[WORK INSTRUCTIONS]
#1 From the Java constructor thread, return the stretch from "Bosun Bello" through "of the superclass." word for word.
#2 In the Java constructor thread, what does the JVM insert when a constructor has no call to the superclass constructor?

[SELECTED PASSAGE]
┄┄┄┄┄┄

• Post Reply
  • Bookmark Topic Watch Topic
  • New Topic

Java In General

 
parnini gavande
Greenhorn
Posts: 5
  • Mark post as helpful
  • send pies
  • Quote
  • Report post to moderator
class A
{
A()
{
System.out.println("Inside A");
}
}
public class B extends A
{
B()
{
System.out.println("Inside B ");
}
public static void main(String args[])
{
B b=new B();
}
}
//In above program after running output obtained is :
Inside A
Inside B
My Question is, if I am calling Constructor of only B how it is calling
Constructor of A also?
Even if I add parameter in one of Constructors to identify them separately ,even then I am getting the same output. How?
 
Bosun Bello
Ranch Hand
Posts: 1510
  • Mark post as helpful
  • send pies
  • Quote
  • Report post to moderator
If you don't insert a call to the superclass constructor in your constructor, the JVM implicitly inserts a call toe the no-arg constructor of the superclass.

Bosun
 
Cindy Glass
"The Hood"
Sheriff
Posts: 8521
  • Mark post as helpful
  • send pies
  • Quote
  • Report post to moderator
Remember B "is an" A. In order for it to BE an A you need to construct an A part of B then the B part.
 
raimondas zemaitis
Ranch Hand
Posts: 104
  • Mark post as helpful
  • send pies
  • Quote
  • Report post to moderator
Hi,
Here is in plain English: superclass' constructor is ALWAYS called when class is instantiated. It does not depend what constructors you define in your class. More to that, constructors of ALL SUPERCLASSES uphierarchy are called. So, there's at least constructor of Object called each time you instantiate class.
More to that, superclass' constructor is ALWAYS called before the constructor of the class being instantiated (simplified) is executed fully.
 
parnini gavande
Greenhorn
Posts: 5
  • Mark post as helpful
  • send pies
  • Quote
  • Report post to moderator
if superclass' constructor is ALWAYS called before the constructor of subclass then what is use of super()

┄┄┄┄┄┄

[DATA LINES]
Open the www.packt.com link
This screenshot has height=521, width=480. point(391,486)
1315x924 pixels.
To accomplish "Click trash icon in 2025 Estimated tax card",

┄┄┄┄┄┄

[OUTPUTS BY TASK]
#1
Bosun Bello
Ranch Hand
Posts: 1510
  • Mark post as helpful
  • send pies
  • Quote
  • Report post to moderator
If you don't insert a call to the superclass constructor in your constructor, the JVM implicitly inserts a call toe the no-arg constructor of the superclass.

#2 A call to the no-arg constructor of the superclass.